Suhas Mallesh

Posted on Apr 3

Azure ML Workspace with Terraform: Your ML Platform on Azure 🔬

#azure #ai #devops #machinelearning

Azure Machine Learning workspace is the hub for all ML activities - experiments, models, endpoints, pipelines. It requires four dependent services. Here's how to provision the entire platform with Terraform including compute instances and clusters.

In Series 1-3, we worked with managed AI services - AI Foundry for models, AI Search for RAG, Agent Service for orchestration. Series 5 shifts to custom ML - training your own models, deploying endpoints, managing features, and building CI/CD pipelines.

It starts with an Azure Machine Learning workspace. The workspace is the top-level resource for all ML activities: experiments, datasets, models, compute targets, endpoints, and pipelines live here. Unlike a simple resource, the workspace requires four dependent services before it can be created: Storage Account, Key Vault, Application Insights, and Container Registry. Terraform provisions the entire stack. 🎯

🏗️ Workspace Architecture

Component	What It Does
Workspace	Central hub for ML experiments, models, and pipelines
Storage Account	Default datastore for datasets, model artifacts, logs
Key Vault	Secrets, connection strings, API keys
Application Insights	Experiment tracking, endpoint monitoring
Container Registry	Custom training images, model deployment containers
Compute Instance	Per-user notebook/IDE (JupyterLab, VS Code)
Compute Cluster	Auto-scaling training cluster (CPU or GPU)

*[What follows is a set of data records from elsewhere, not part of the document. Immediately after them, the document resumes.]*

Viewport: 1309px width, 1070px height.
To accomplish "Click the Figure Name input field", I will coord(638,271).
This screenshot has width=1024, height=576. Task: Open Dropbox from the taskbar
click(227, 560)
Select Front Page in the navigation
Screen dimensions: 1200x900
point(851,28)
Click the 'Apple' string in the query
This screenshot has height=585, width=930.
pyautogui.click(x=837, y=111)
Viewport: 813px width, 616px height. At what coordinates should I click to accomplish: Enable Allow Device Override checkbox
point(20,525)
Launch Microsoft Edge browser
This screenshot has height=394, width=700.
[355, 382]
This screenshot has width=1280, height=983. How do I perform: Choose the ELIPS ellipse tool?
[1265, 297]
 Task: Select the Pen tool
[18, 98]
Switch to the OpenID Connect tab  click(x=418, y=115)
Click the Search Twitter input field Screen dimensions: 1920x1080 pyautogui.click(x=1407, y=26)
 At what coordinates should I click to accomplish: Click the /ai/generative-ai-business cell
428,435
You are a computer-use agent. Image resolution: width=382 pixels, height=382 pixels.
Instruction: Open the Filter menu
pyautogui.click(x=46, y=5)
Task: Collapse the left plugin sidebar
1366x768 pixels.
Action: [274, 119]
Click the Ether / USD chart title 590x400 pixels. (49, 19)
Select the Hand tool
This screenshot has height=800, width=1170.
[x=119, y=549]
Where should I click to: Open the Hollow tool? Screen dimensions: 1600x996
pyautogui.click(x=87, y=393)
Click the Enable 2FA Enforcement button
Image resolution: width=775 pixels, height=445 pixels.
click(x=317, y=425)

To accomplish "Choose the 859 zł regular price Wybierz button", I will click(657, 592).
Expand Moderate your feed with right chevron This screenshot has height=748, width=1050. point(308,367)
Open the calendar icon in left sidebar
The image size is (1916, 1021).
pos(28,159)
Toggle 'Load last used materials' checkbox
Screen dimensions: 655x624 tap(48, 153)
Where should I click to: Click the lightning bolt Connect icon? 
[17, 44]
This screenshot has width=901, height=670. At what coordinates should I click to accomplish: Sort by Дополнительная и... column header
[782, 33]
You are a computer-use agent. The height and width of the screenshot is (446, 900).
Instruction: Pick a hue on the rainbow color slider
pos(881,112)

All four dependent services must exist before the workspace. Terraform handles the dependency ordering automatically.

🔧 Terraform: The Full Workspace Setup

Dependent Services

# ml/dependencies.tf

resource "azurerm_storage_account" "ml" {
  name                     = "${var.environment}ml${random_string.suffix.result}"
  location                 = azurerm_resource_group.ml.location
  resource_group_name      = azurerm_resource_group.ml.name
  account_tier             = "Standard"
  account_replication_type = var.storage_replication
  min_tls_version          = "TLS1_2"
  allow_nested_items_to_be_public = false

  tags = var.tags
}

resource "azurerm_key_vault" "ml" {
  name                       = "${var.environment}ml${random_string.suffix.result}kv"
  location                   = azurerm_resource_group.ml.location
  resource_group_name        = azurerm_resource_group.ml.name
  tenant_id                  = data.azurerm_client_config.current.tenant_id
  sku_name                   = "standard"
  purge_protection_enabled   = true
  enable_rbac_authorization  = true

  tags = var.tags
}

resource "azurerm_application_insights" "ml" {
  name                = "${var.environment}-ml-insights"
  location            = azurerm_resource_group.ml.location
  resource_group_name = azurerm_resource_group.ml.name
  application_type    = "web"

  tags = var.tags
}

resource "azurerm_container_registry" "ml" {
  name                = "${var.environment}ml${random_string.suffix.result}acr"
  location            = azurerm_resource_group.ml.location
  resource_group_name = azurerm_resource_group.ml.name
  sku                 = var.acr_sku
  admin_enabled       = false

  tags = var.tags
}

Container Registry is optional but recommended. Without it, the workspace uses Azure-managed image building. With it, you control custom training images and model serving containers. Set admin_enabled = false and use managed identity instead.

The Workspace

# ml/workspace.tf

resource "azurerm_machine_learning_workspace" "this" {
  name                          = "${var.environment}-ml-workspace"
  location                      = azurerm_resource_group.ml.location
  resource_group_name           = azurerm_resource_group.ml.name
  application_insights_id       = azurerm_application_insights.ml.id
  key_vault_id                  = azurerm_key_vault.ml.id
  storage_account_id            = azurerm_storage_account.ml.id
  container_registry_id         = azurerm_container_registry.ml.id
  public_network_access_enabled = var.public_network_access

  identity {
    type = "SystemAssigned"
  }

  tags = var.tags
}

The workspace creates a system-assigned managed identity that accesses the dependent services. No keys or connection strings to manage.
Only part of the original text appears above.